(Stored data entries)
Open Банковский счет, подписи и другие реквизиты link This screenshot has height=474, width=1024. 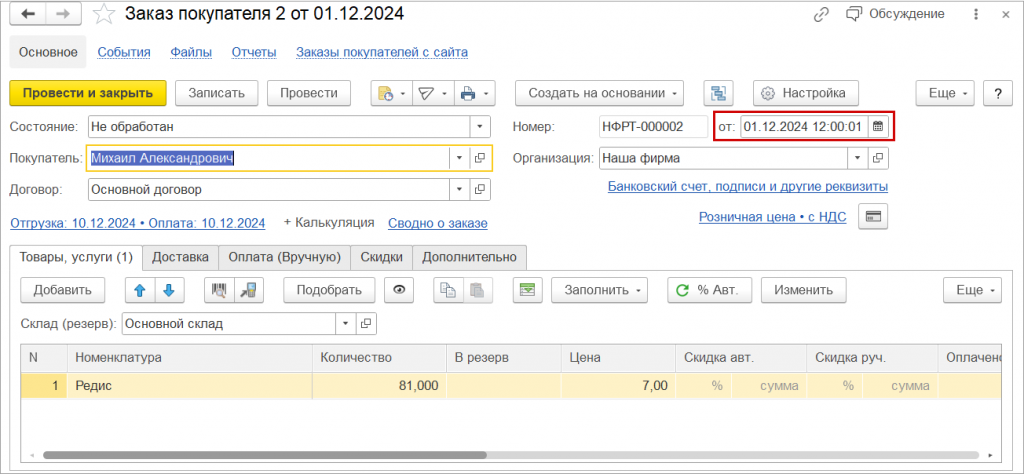click(747, 187)
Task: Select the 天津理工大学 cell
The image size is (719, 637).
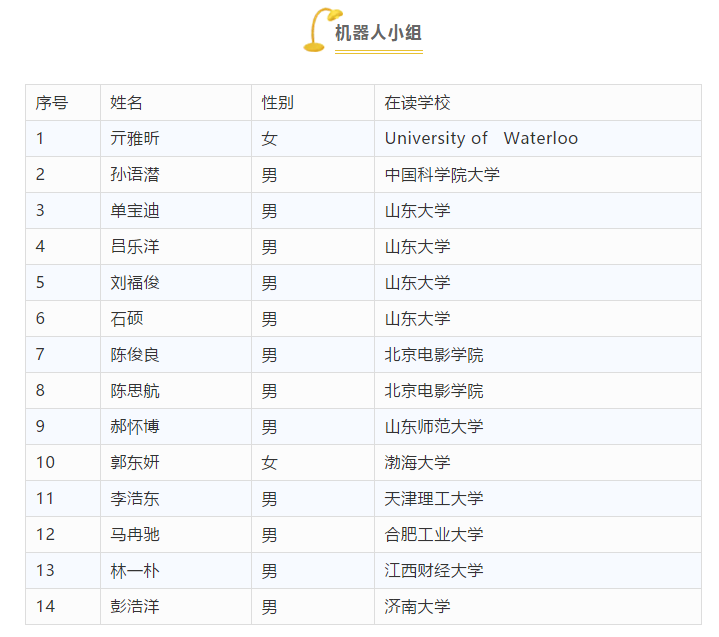Action: [x=434, y=499]
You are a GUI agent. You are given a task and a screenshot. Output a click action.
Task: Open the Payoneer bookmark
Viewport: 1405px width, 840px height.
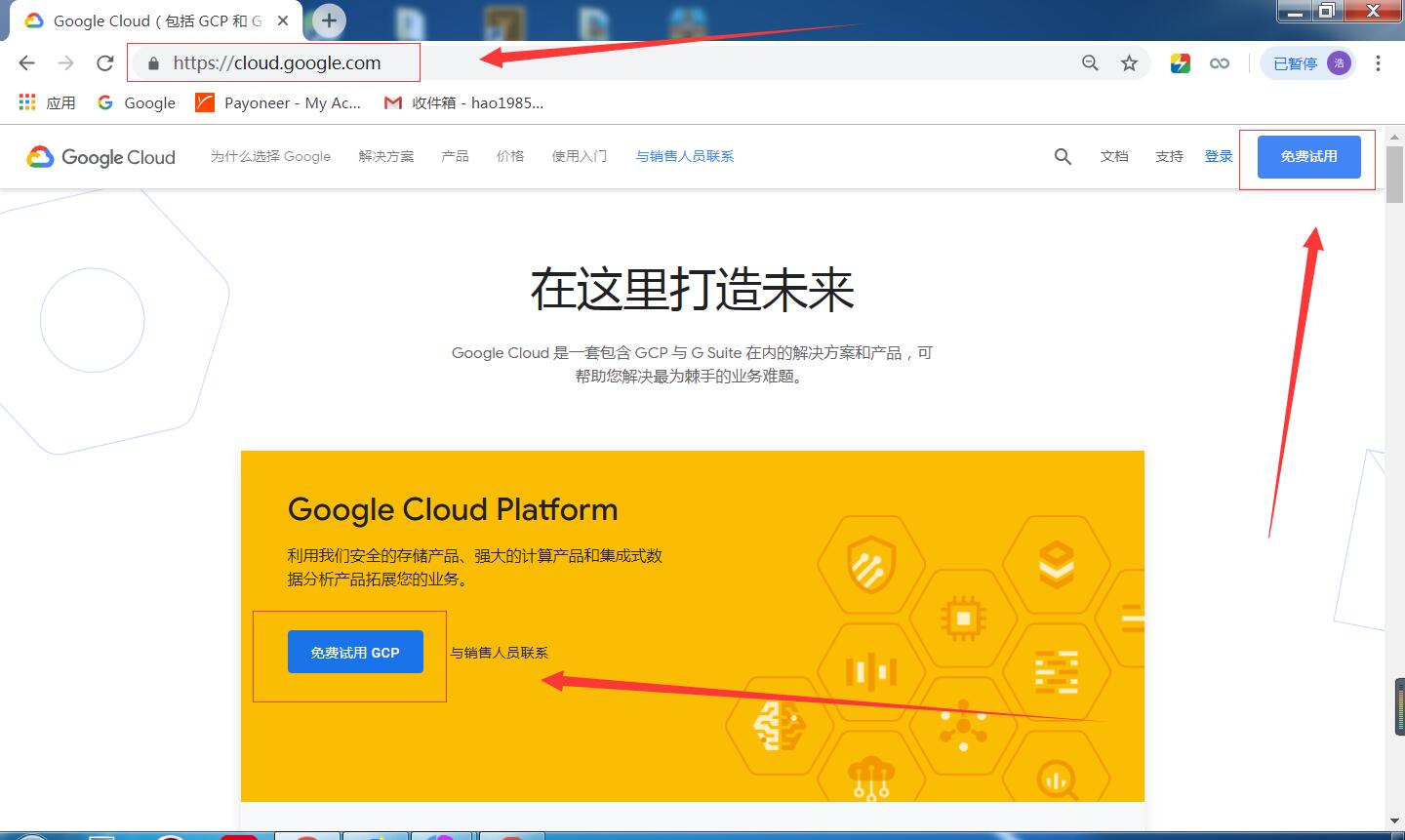[279, 102]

--- Task goal ---
Reproduce the records above exactly, but only from the line containing "Task: Select the 天津理工大学 cell" through the last line, both included, and without any pictures.

--- Answer box ---
Task: Select the 天津理工大学 cell
The image size is (719, 637).
Action: [x=434, y=499]
You are a GUI agent. You are given a task and a screenshot. Output a click action.
Task: Open the Payoneer bookmark
Viewport: 1405px width, 840px height.
[279, 102]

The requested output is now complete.